Now that's a contradiction of terms.


----------



## reaper (Dec 29, 2009)

Ain't that the truth!


----------



## WTEngel (Dec 29, 2009)

Bear in mind I said "proper" immobilization...rarely achieved due to many circumstances...


----------



## JPINFV (Dec 29, 2009)

I don't think I've ever seen a published study that has shown a decrease in secondary injury due to spinal immobilization. I accept that spinal immobilization is the standard of care. I'll accept that showing benifit is hard considering how over used spinal immobilization is. I'll accept that studying the benefits of spinal immobilization is hard to do. I'll accept that lack of evidence is not the same as no benefit. However, I don't think I'd apply the phrase "evidence based" to spinal immobilization at this time.


----------



## Lifeguards For Life (Dec 29, 2009)

JPINFV said:


> I don't think I've ever seen a published study that has shown a decrease in secondary injury due to spinal immobilization. I accept that spinal immobilization is the standard of care. I'll accept that showing benifit is hard considering how over used spinal immobilization is. I'll accept that studying the benefits of spinal immobilization is hard to do. I'll accept that lack of evidence is not the same as no benefit. However, I don't think I'd apply the phrase "evidence based" to spinal immobilization at this time.

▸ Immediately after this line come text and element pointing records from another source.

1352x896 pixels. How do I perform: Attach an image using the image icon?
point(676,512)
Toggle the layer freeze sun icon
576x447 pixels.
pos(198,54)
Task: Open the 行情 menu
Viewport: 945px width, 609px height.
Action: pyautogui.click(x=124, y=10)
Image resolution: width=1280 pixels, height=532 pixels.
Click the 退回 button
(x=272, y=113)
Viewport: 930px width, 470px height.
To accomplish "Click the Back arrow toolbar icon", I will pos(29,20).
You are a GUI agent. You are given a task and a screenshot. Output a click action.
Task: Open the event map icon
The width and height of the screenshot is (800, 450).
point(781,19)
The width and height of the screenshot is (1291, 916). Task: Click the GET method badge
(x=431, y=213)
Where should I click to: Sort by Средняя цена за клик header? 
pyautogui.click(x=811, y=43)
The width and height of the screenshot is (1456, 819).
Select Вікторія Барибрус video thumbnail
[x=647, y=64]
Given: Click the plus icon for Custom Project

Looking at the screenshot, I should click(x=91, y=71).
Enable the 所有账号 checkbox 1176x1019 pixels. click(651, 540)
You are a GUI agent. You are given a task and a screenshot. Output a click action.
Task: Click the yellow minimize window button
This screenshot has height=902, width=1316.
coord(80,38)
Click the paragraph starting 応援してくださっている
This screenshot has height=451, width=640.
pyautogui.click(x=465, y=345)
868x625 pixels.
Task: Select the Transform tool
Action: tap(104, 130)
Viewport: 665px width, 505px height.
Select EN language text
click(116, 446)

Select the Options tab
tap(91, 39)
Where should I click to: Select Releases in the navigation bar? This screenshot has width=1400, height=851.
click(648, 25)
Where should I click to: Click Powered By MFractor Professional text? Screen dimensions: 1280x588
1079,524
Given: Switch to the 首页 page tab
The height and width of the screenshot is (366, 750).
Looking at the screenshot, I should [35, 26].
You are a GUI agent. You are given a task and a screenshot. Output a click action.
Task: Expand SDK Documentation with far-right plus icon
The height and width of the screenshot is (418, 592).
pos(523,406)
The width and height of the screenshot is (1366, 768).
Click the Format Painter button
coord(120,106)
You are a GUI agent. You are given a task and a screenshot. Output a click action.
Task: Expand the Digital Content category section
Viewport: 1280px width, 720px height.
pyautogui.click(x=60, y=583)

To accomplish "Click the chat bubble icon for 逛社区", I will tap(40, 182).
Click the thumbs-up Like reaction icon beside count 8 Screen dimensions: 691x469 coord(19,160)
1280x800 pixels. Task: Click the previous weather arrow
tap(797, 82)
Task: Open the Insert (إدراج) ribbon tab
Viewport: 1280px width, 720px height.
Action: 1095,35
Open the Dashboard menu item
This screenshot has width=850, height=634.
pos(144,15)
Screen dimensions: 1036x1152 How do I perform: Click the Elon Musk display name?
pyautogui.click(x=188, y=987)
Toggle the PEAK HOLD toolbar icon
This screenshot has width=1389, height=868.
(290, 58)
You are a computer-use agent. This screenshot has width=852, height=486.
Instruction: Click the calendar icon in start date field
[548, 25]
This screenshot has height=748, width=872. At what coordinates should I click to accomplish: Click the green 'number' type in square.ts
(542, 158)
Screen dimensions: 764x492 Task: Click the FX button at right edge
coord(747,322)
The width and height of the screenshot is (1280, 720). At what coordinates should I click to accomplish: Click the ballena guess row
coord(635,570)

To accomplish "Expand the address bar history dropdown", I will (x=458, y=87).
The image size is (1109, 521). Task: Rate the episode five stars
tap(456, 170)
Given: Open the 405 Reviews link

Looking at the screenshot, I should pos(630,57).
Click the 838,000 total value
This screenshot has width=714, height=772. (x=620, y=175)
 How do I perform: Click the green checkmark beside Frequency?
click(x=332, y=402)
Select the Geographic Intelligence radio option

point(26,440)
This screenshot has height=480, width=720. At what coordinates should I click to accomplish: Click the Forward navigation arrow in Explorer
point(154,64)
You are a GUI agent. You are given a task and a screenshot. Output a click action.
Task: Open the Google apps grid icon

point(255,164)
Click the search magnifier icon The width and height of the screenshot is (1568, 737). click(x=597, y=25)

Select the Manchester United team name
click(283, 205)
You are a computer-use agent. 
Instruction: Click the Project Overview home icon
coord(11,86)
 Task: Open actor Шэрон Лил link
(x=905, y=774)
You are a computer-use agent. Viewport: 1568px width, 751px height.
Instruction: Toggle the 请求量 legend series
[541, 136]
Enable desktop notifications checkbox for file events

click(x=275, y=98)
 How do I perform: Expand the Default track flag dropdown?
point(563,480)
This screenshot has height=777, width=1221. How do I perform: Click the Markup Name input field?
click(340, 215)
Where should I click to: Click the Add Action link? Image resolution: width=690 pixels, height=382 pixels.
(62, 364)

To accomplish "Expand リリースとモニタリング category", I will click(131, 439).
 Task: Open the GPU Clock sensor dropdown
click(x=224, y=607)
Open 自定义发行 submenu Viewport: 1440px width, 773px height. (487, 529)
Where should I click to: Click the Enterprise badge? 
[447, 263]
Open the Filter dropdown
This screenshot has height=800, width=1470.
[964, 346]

> Hauswald M, Ong G, Tandberg D, et al: "Out-of-hospital spinal immobilization: Its effect on neurologic injury." Academic Emergency Medicine. 5(3):214–219, 1998.
> 
> The University of New Mexico (UNM) School of Medicine has an excellent Department of Emergency Medicine. In this study, one of their faculty members, Mark Hauswald, performed an interesting study. Dr. Hauswald retrospectively reviewed all cases of prehospital spinal immobilization brought to the UNM Medical Center over a five-year period. Then, these were compared with cases from a similar hospital in Malaysia for the same five-year period.
> 
> ...


. 
Are traumatic injuries involving the spine in a third world country, compatible with traumatic injuries in the U.S

But what is the scientific evidence to support field stabilization of the spine? To be honest, there is none — none then, none now. Back then, there was no structure in place to perform prehospital research. And now, it would be difficult to get approval for a study that withholds field spinal stabilization.

So what do we currently know about this frequently practiced skill?

1.*Correctly performed spinal stabilization* can effectively limit — but not eliminate — spine movement.
2.Very few patients undergoing prehospital spinal stabilization have a spinal fracture.
3.Potential adverse effects of spinal stabilization include: pain, pressure ulcers, respiratory compromise, and aspiration.
4.There is little scientific proof that field spinal stabilization saves lives or limits disability.


> It is estimated that 3% to 25% of spinal cord injuries occur after
> the initial traumatic insult, either during transit or early in the course of
> management.(11,12,40,46,78,92) Multiple cases of poor outcome from mishandling of cervical
> spinal injuries have been reported.(9,49,78,92) As many as 20% of spinal column injuries involve
> ...





> Overall, 180 consecutive patient records were reviewed. They were separated into two groups. Group one arrived by EMS, and group two by police and private vehicle (P/PV). Out of those, 88 arrived by EMS and 92 by P/PV (77 by police and 15 by private vehicle). Seven of the 88 (8.0%) EMS patients survived to hospital discharge compared to 16 or 92 (17.4%) of those that arrived by P/PV.
> 
> Time to injury and arrival at the hospital was not because it was unavailable or unreliable from the P/PV group. The mean EMS pre-hospital time was 19.0 +/- 9.0 (range, 5-54) minutes. The EMS patients more often exhibited signs of life in the field and had a lower injury severity scored in comparison to the P/PV group. Moreover, EMS patients were more likely to lose SOL prior to ED arrival despite more aggressive attempts at CPR.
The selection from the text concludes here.